私は兄弟とは絶縁状態だが、両親とはまだ関係がある。先日両親(そして福祉支援者)が私の恋愛関係に干渉してきたのには閉口した。彼らとしては、私とつがっていいのは若くてまともな男だけらしいが、私は枯れ専なので、そうはいかない。

私はあなた達の思い通りにする義務などない。ほっといてくれ。

 

人は無数の点である。誰も私を支配できないし、私は誰も支配できない。それぞれの点がめいめい自己意思に従って動いている。

それでも私は他の生き物を食い、他の人の言葉を頭に刻み、生きてきた。

家族を特別視する風潮が理解できない。恋人や友人のほうがはるかに大切だ。彼らのほうが、私の疑問や苦悩に真剣に向き合ってくれる。

血がつながっているから偉いとか、ふざけるな。血の繋がりが何だ。たまたま同じ場所で生活してきたからといって、偉そうにするな。

家族が当てにならないから、私はイマジナリーフレンドを作って生き延びてきたのだ。その歩みを私は誇りに思う。

【閲覧注意】「悪いマイノリティ」

私には発達障害(ASDADHD)がある。

小中高生のころからずっと、他人にウザ絡みなどの迷惑行為を頻繁にし、それで正当防衛されたら被害者ぶって泣きわめいた。

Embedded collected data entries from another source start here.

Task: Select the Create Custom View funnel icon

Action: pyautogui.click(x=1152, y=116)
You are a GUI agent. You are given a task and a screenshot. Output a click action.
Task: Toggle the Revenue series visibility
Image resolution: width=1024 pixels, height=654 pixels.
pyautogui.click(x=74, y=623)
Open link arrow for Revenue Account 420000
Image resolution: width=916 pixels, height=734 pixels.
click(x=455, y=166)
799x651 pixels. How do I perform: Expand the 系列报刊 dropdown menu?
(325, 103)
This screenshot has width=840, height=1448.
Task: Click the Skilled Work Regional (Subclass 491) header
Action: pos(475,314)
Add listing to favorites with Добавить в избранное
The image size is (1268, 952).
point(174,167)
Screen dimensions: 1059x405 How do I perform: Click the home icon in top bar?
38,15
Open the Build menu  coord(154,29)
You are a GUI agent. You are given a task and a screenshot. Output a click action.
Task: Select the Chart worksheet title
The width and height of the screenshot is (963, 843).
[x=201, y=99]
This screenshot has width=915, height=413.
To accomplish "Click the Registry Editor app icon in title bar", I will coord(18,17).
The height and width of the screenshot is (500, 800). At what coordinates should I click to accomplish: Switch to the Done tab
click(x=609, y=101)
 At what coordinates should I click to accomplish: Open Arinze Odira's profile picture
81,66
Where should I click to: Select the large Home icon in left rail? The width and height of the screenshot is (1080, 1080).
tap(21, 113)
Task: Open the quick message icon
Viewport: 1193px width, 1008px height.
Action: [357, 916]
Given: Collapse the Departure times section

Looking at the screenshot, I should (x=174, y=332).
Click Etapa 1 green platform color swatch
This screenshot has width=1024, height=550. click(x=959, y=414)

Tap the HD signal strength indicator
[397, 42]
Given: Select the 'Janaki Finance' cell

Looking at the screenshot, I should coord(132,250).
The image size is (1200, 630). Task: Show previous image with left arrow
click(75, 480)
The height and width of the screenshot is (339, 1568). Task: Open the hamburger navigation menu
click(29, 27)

例えば私は幼いころ、通りすがりの友達に「おはよう」とあいさつしても返事がなかった場合、何度も何度も「おはよう」を繰り返した。

そして相手に「うっさい!」と怒鳴られたら、「ギャー」と大泣きし、相手を「いじめっ子」認定した。そして私のそばからどんどん人が離れていった。

定型発達者からしたら、単なる正当防衛をいじめ呼ばわりするやつは被害者ヅラの上手いクソ野郎だ。

でも私は周囲の冷たい視線を浴びて死ぬほどつらい思いをしていた。教室でただじっと座って授業を聞いているだけで、どこからともなく陰口が聞こえ、消しゴムのかけらが飛んできた。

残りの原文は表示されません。